Each Case knife is handled by over 100 employees during it’s creation process over over 160 steps and this results in a truly impeccable quality control process. What’s unique about Case knives is that they stamp each blade with a special tang marking that can be used to identify the knife and production date. This is of great appeal to collectors and hobbyists and Case boasts the largest knife collecting association in the world with almost 20,000 members. Case has agreements with popular celebrities and iconic groups such as the Boy Scouts of America and John Deere.
Case has a staggering selection of pocket knives, each available in a variety of sizes, patterns and materials for both the blade and handle. The more popular patterns are generally the Trapper, Stockman, Peanut and Copperhead.

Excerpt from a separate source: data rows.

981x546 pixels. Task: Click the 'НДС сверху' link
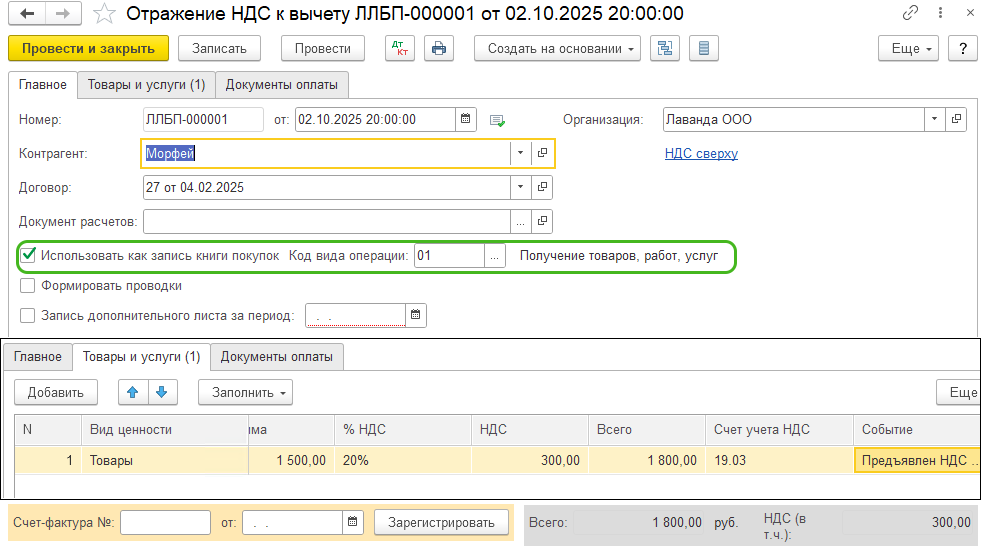701,154

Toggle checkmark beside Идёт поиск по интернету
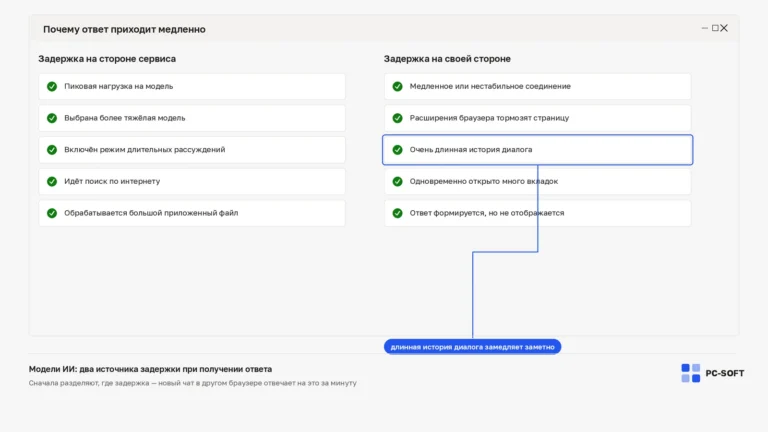point(52,181)
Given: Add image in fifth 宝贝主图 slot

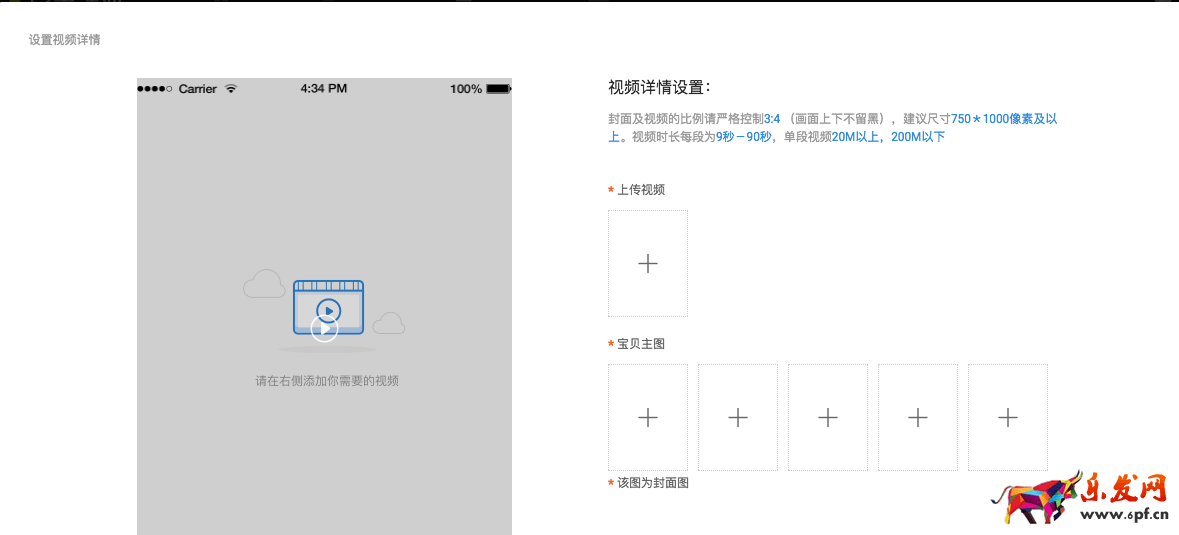Looking at the screenshot, I should (x=1007, y=417).
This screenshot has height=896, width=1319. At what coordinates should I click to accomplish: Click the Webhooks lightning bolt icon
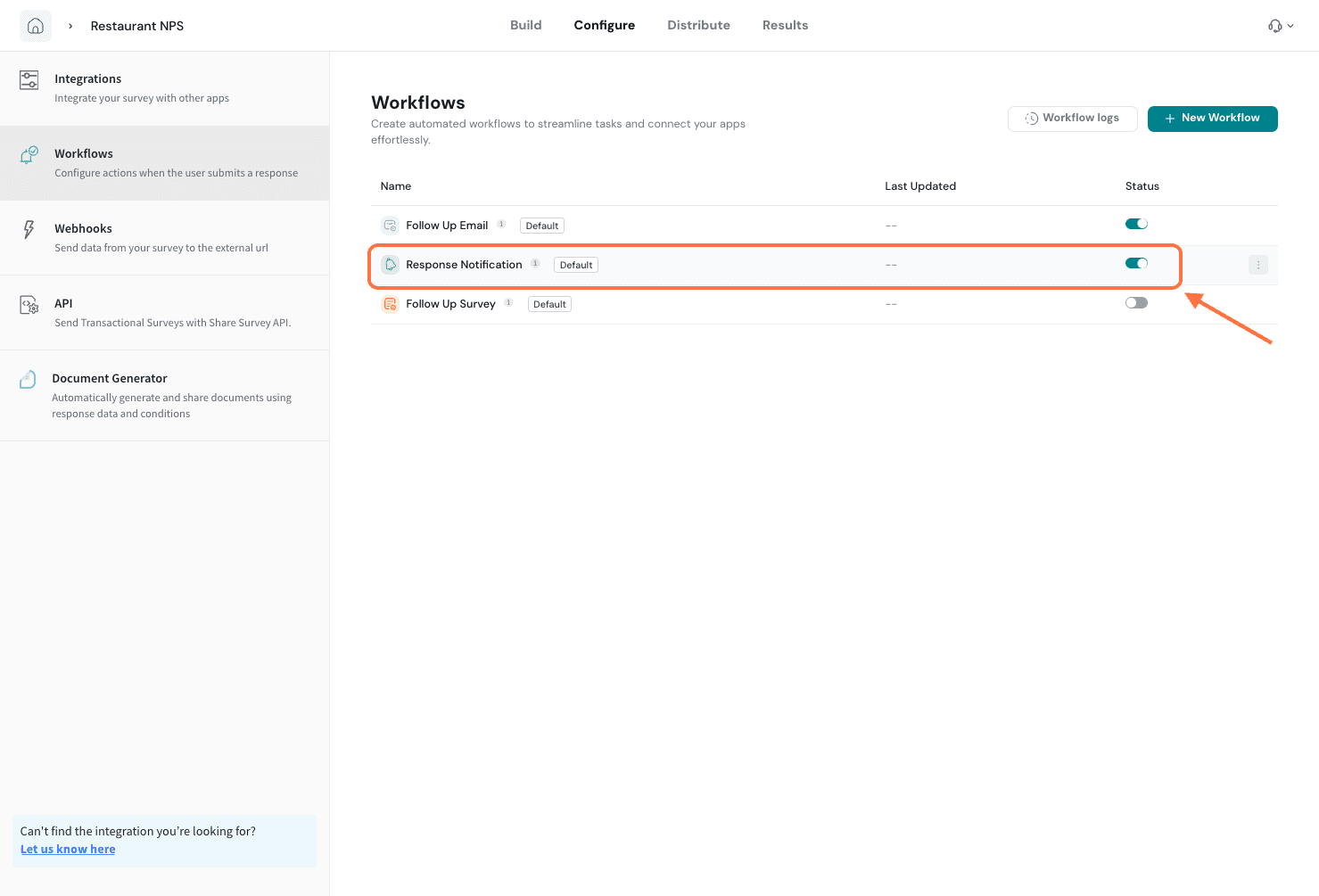[29, 230]

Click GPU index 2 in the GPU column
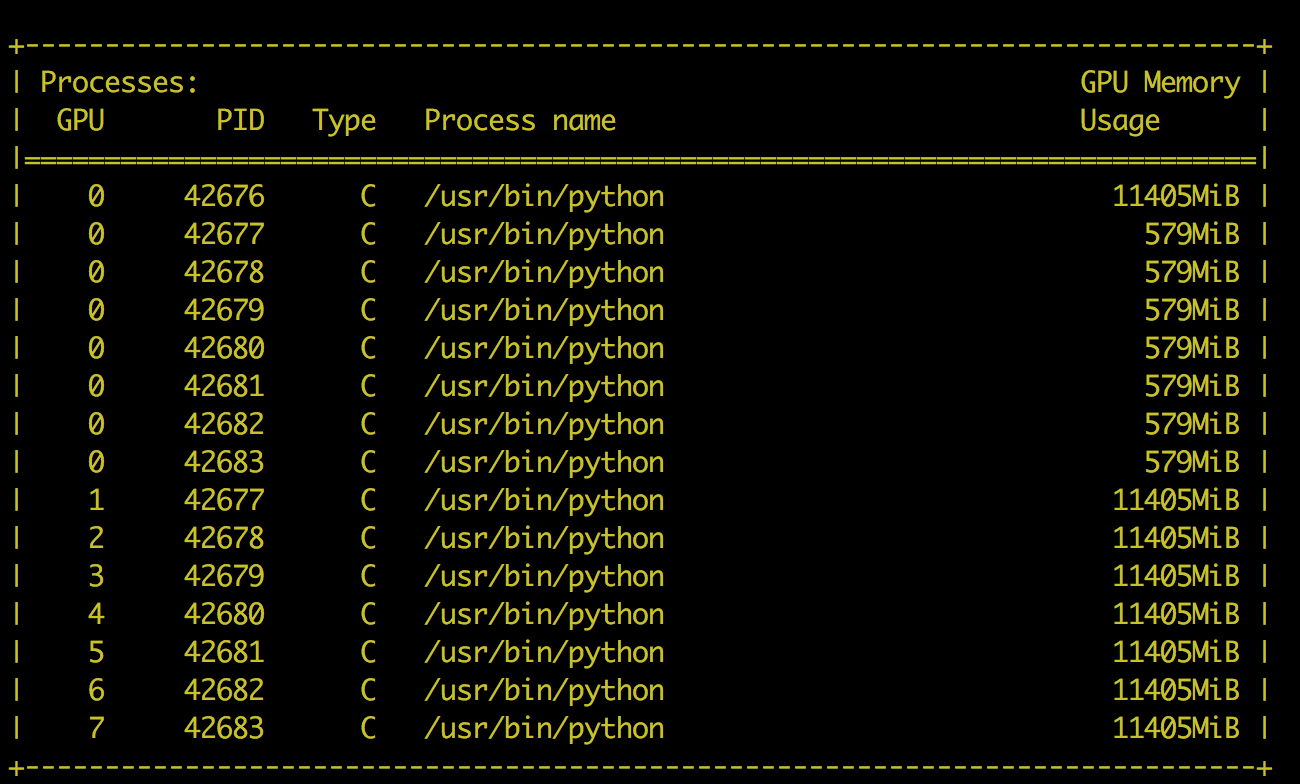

The Trapper is perhaps the most popular Case pattern since the early days of the company and averages about four inches in length. It was designed for trapping and skinning small game and is extremely lightweight. The Trapper is a jack-knife with a versatile clip blade and and a long spey blade. It really is an excellent pocket knife design and give it’s popularity it can be had in a large variety of handle colors, materials and designs.
The Stockman is another popular Case design originally targeted towards ranchers and include three blades – a clip blade accompanied typically by a spey and sheepfoot blade. Extremely practical and a joy to use, the Stockman also comes in a large array of colors and materials.
The Copperhead is a jack-knife like the Trapper with a master clip blade and secondary pen blade. It became popular during the Vietnam war and carries a recessed tang to avoid the edge causing wear and tear on pockets. In addition, the pocket end bolster extends upward to shield any blade corners. It’s generally smaller than a Trapper or Stockman but not as small as the Peanut.
The Peanut is a small but extremely versatile knife which includes a main clip blade and usually a pen or spey blade housed on the same end of the knife. The clip blade is used for the most challenging tasks while the pen or spey is usually put to work on smaller jobs. The dainty little Peanut knife is perfect for junior outdoorsmen or boy scouts.
In addition the these favorites there are dozens of other Case designs and to the uninitiated their knife selection can be rather overwhelming. To help we have hand picked some of our favorite Case knives for your reference below:
A true classic. The Case Medium Stockman #042 comes with an Amber bone handle which has delicate peach seed jigging. It carries the famous clip blade using Tru-Sharp surgical steel together with sheepfoot and spey blades. The medium stockman weighs in at only 2.5 ounces and is just over 3.5 inches long. Many will agree this is a real joy to own. It’s extremely well made, tremendously effective and will last you close to a lifetime. An excellent gift for Father or Son!
Case Canoe Chrome Vanadium with Amber Bone
The Case Canoe got its name from its canoe-like shape and is another favorite among the Case community. This model features Chrome Vanadium spear and pen blades which are extremely sharp and can be re-sharpened relatively easily as required. We do recommend a thin film of oil to prevent discoloration after lengthy periods of time. Weighing in at just under 3 ounces and about 3.5 inches long it’s a perfect size to slip into your pocket. Again we see the beautiful amber bone handle on the #263 Canoe which exudes timeless elegance. You also notice the spear blade comes with an etching of a Native American paddling in a canoe.